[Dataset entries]
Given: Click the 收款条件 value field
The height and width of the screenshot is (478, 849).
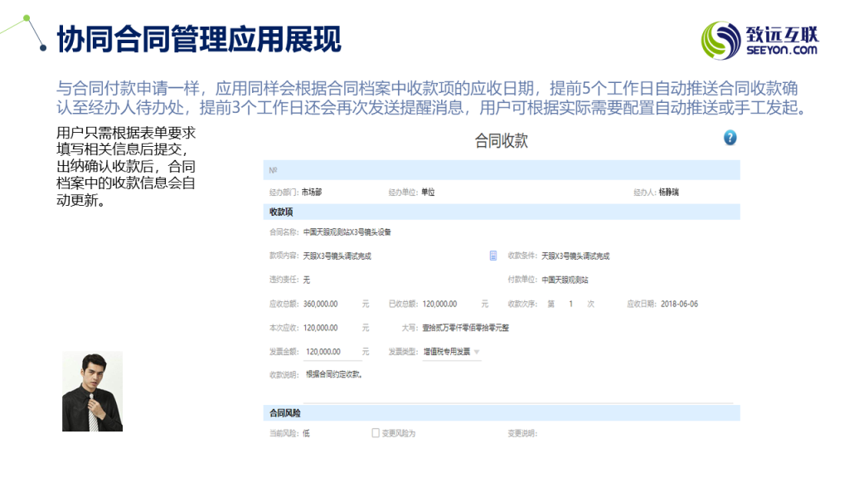Looking at the screenshot, I should (x=575, y=256).
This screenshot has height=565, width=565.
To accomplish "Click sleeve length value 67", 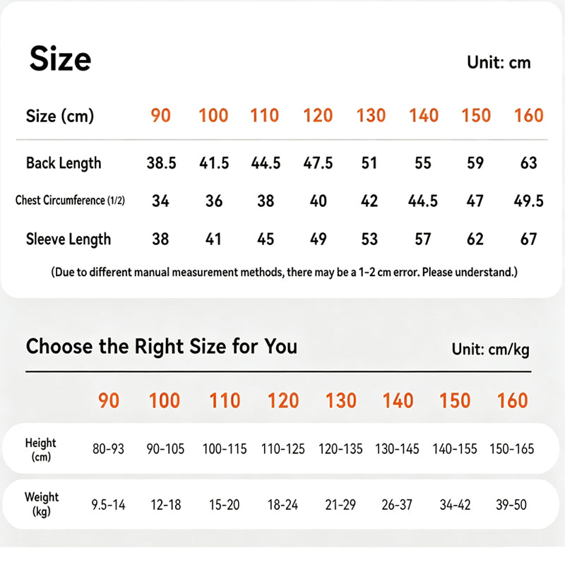I will (528, 239).
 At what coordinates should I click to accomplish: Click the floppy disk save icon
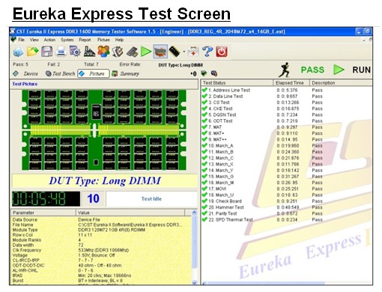click(x=46, y=52)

About this task
Give back only the lines from the one that carries "At what coordinates" through the final line above, both included. Drop all pictures.

Written answer
 At what coordinates should I click to accomplish: Click the floppy disk save icon
click(x=46, y=52)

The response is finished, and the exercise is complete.